My concern is that school systems/states will make requirements based on incorrect or confused information. The indications are -- at least from what I've read -- that some of that is already happening.
That is my concern as well. The way to combat it is for educators at all levels be informed. They need to read the standards, if only at their grade levels and disciplines, and then address them in their lessons. Many are already addressing the standards because they are not so different from the Indiana standards.
There are also problems within the writing standards. Prof. Sandra Stotsky addresses this issue in a post on www.hoosiersagainstcommoncore.com. She points to the lack of coherency between the writing and reading standards.
Also, I disagree with the comments on the NAEP reading frameworks being aligned with common core. Limitations posed by Common Core's idiosyncratic 50/50 division of reading standards: 10 for informational (or nonfiction) reading, 9 for literary study, at every grade level. This division is unsupported by reading research or NAEP's own reading frameworks (see Bauerlein & Stotsky, 2012).
a. Much less room for literary study (which always included literary nonfiction in the form of speeches and historically contemporary essays). Makes a coherent literature curriculum impossible.
b. No indication what "information" is inherently part of the English curriculum (i.e., the counterpart to the information about math, history, and science that is taught in the math, history, and science curriculum respectively). Results in an even more incoherent curriculum unless informational selections are historically contemporary or intellectually antecedent to literary texts studied.
c. Leaves the K-8 reading curriculum wide open to less demanding reading than complex literary texts because the purpose of informational text is precisely to convey "information." Lends itself to reading comprehension exercises especially because "cold reading" being recommended by confused people at Aspen Institute (see Brown & Kappas, 2012).
d. Leaves the curriculum also open to "context" texts now labeled pre-reading that may distort or distract from the literary text if they are not contemporary to the text or if they moralize.
e. If informational or nonfiction text analyzed for rhetoric, will literary texts be analyzed aesthetically, for balance?

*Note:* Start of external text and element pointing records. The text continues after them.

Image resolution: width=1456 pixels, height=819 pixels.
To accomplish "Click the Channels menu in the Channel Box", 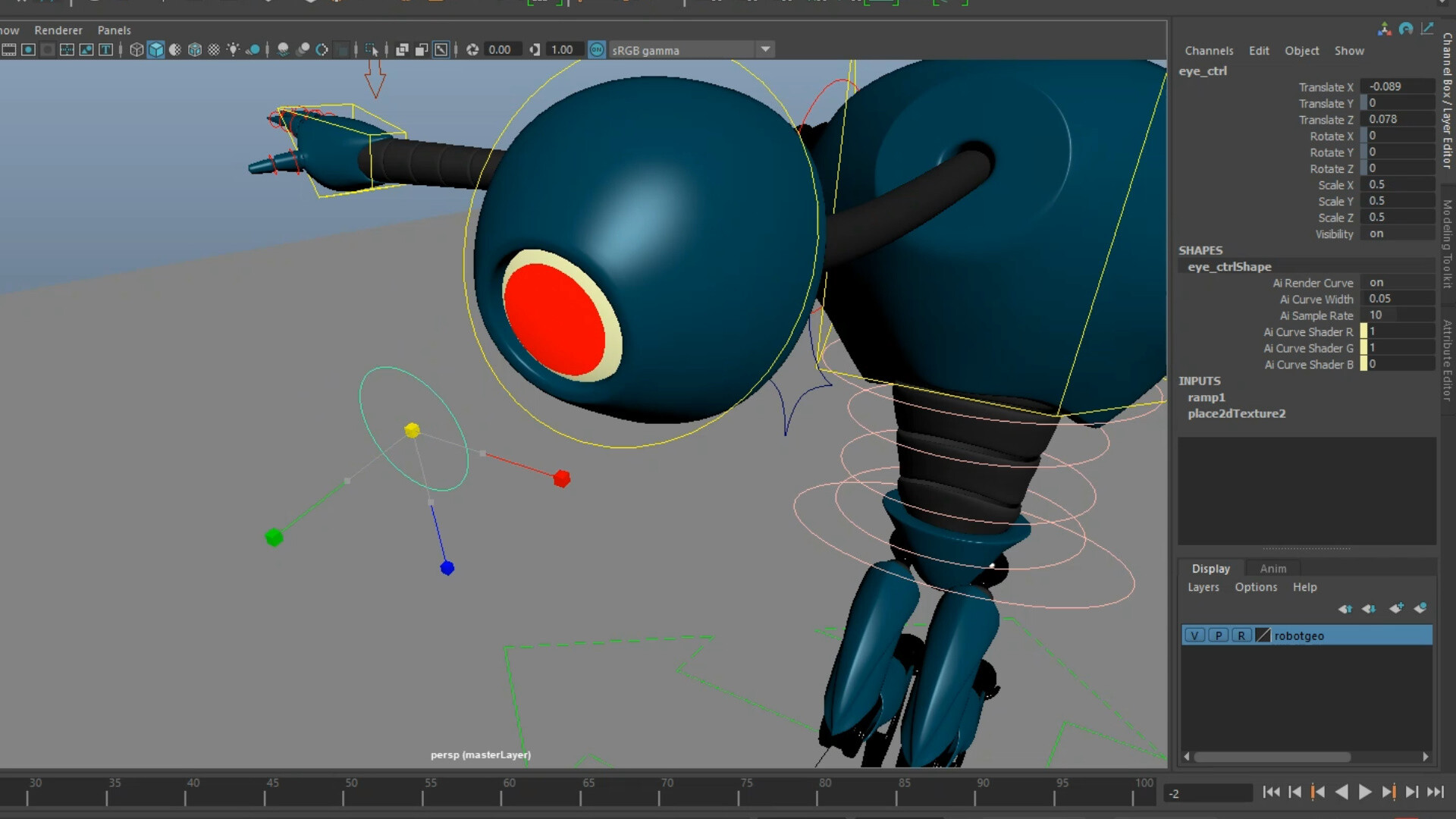I will 1209,50.
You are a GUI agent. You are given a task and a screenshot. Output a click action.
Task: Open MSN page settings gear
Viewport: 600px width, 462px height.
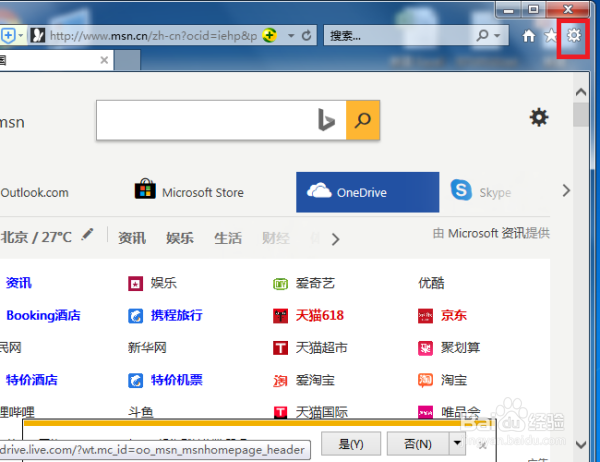539,117
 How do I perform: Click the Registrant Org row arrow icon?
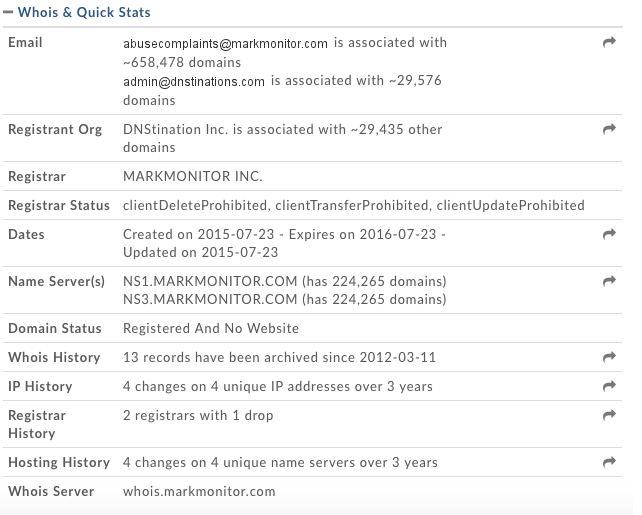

f. If no agreed-upon body of information in an English curriculum, how can informational test items be valid and fair? Cannot assess the information in scattered informational readings because students haven't learned the disciplinary context for the information. Nor is it clear how English teachers or students know whether the information in them is correct, complete, unbiased. If the information is daily life-based, then it is a reading comprehension exercise and not appropriate in the English curriculum.